> **PASSAGE GIVEN**:
_ _ _ _ _ _ _
Daring, adventurous streak- Striving for Fluency 6

1.Heck, Play Ball!

Sometimes it may seem like it, but eating, and waiting for the bus aren’t the only fun (!) activities that Americans enjoy. In general, Americans love their sports. They play sports, and they watch sports; moreover, their kids play sports, and they watch their kids play sports… you get the idea.

Organized sports make it easy for adults and children to join local teams and play their favorite sports competitively. For instance, local towns have sign-ups each season for various teams. Heck, our husbands think they’re superstars of the over-40 soccer team! (They still think they’re 21, but that’s a topic for another book.) Many companies sponsor teams, and their employees practice and play after work. On weekends, lots of people love to catch a game, either on TV or at the stadium.

Although Americans enjoy almost every sport, major league baseball is often considered the all-American sport. Couch potatoes enjoy watching every game on TV. The season’s high point is the championship series between the top two professional teams. Yes, even though the teams only come from the U.S. or Canada, the championship is called the World Series. I guess the baseball “world” is smaller than the real world.

When the seasons change, so do the sports. Above all, soccer (yes, we know the rest of the world calls it football) is becoming very popular, and a pickup game of basketball is always fun. Some U.S. presidents even shoot hoops on the White House basketball court. But in the winter, Americans love their football! (Yes, we know the rest of the world calls it American football.) And what could be better than combining two favorites: football and food.

The concession stands at any sports activity are always crowded. No health food here; therefore, the favorites are hot dogs, fries, hot pretzels, peanuts, and beer. In fact, the last football game of the season, the Super Bowl, is a hugely popular event with lots of parties and, of course, plenty of junk food. Yum!

Dialogue – Your daring, adventurous streak

LIA: Wow, look at that guy. He can really move!

ALAN: What’s the big deal? I can do that!

LIA: Ha! You want me to believe that you can run like a football player?

ALAN: You don’t think I can? Of course, I can! Okay, maybe I can’t. But I sure could run when I was in high school. I was a star of the school track team.

LIA: Wow, you can remember all the way back to high school? Well, let’s just watch the pros. Woo hoo! Touchdown!

JAE: I don’t know about anyone here running, but both of you sure can eat. You’re hogging all the snacks. If you guys don’t stop pigging out, there won’t be any left for the next half. Pass the nachos.

LIA: Here, dig in.

ALAN: Not me! I guess that’s a hint that I should watch my weight, haha!

During the Super Bowl is the perfect time to go to a restaurant or go shopping. The place will be empty because everyone will be home watching the game.
_ _ _ _ _ _ _
> **RECORDED INFORMATION**:
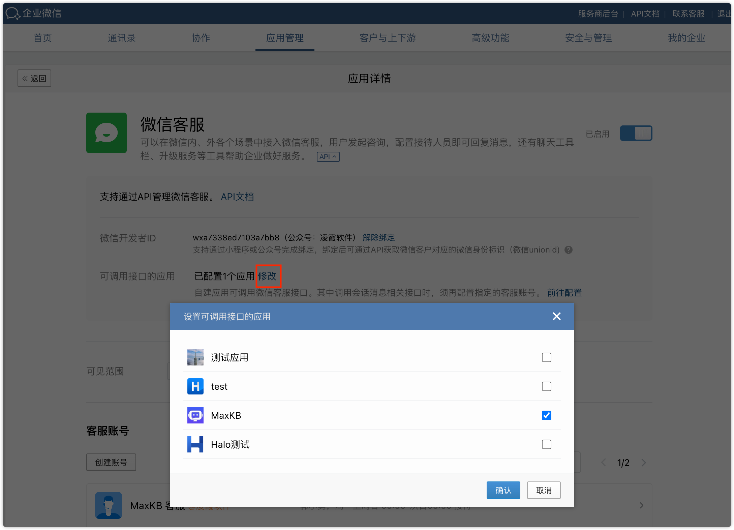
Task: Click the test application icon
Action: click(x=195, y=386)
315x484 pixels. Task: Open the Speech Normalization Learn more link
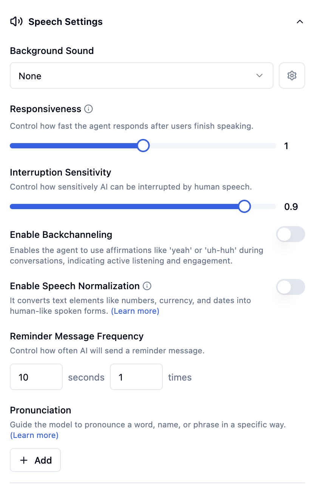click(x=135, y=311)
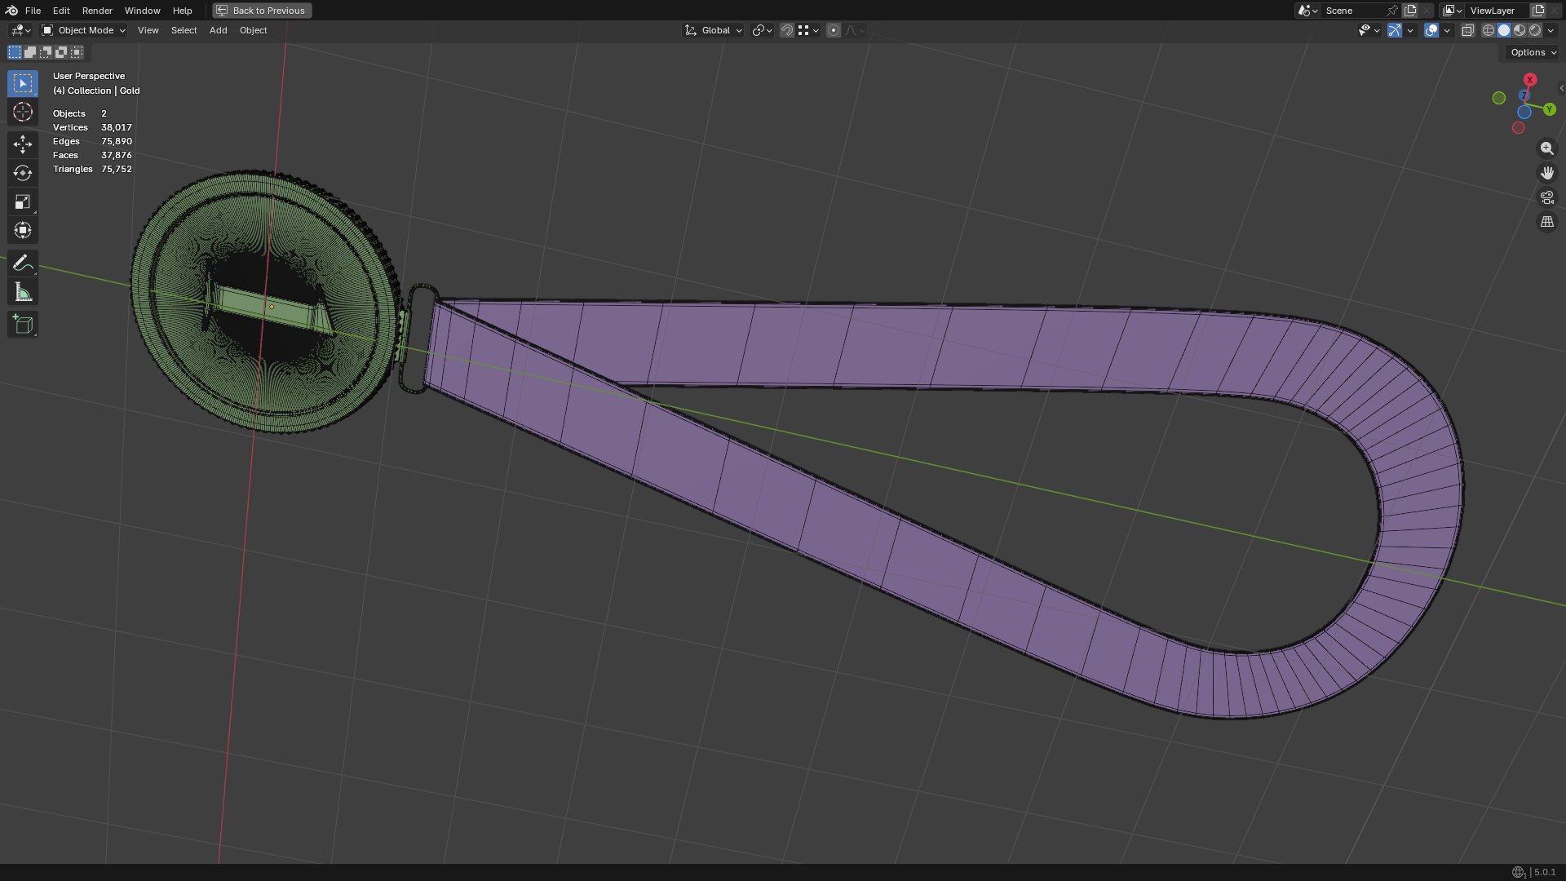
_ _ _ _ _ _ _
> **COMPLETE THE FOLLOWING**:
1. Answer these from the passage on American sports:
(a) What is the championship series between the top two professional baseball teams called?
(b) Which foods are listed as the favorites at concession stands?
(c) In the dialogue, what did Alan say he was a star of in high school?
2. Pick up the passage on American sports after its final sentence and keep writing in the same light tone.

> **IN RESPONSE**:
1.
(a) The World Series.
(b) Hot dogs, fries, hot pretzels, peanuts, and beer.
(c) The school track team.

2.
Useful Vocabulary

big deal: something important

catch a game: watch a game

competitively: playing to win

concession stand: place to buy snacks at a game

couch potato: someone who prefers to relax and watch TV

dig in: eat and enjoy!

he can really move: an expression of admiration at someone’s ability to run

heck: another exclamation; just for fun

hint: a gentle suggestion

hogging: keeping most of something for yourself

junk food: food that tastes great but isn’t good for you (Come on, we know you love it!)

major league: professional baseball; also an idiom meaning “really important”

nachos: a snack of crispy tortilla chips, melted cheese, and salsa

organized sports: local teams that meet on a regular basis

pickup game: an unscheduled, informal game that happens when people just start playing at a park or other place

pigging out: eating greedily

pretzels: a popular salty snack, sometimes soft, sometimes crunchy, in a twisted shape

pro: professional sports player

shoot hoops: play basketball

sign-ups: when people join a local team

stadium: it is an arena, or place where a game is played

touchdown: scoring six points in football (Yes, we mean American football!)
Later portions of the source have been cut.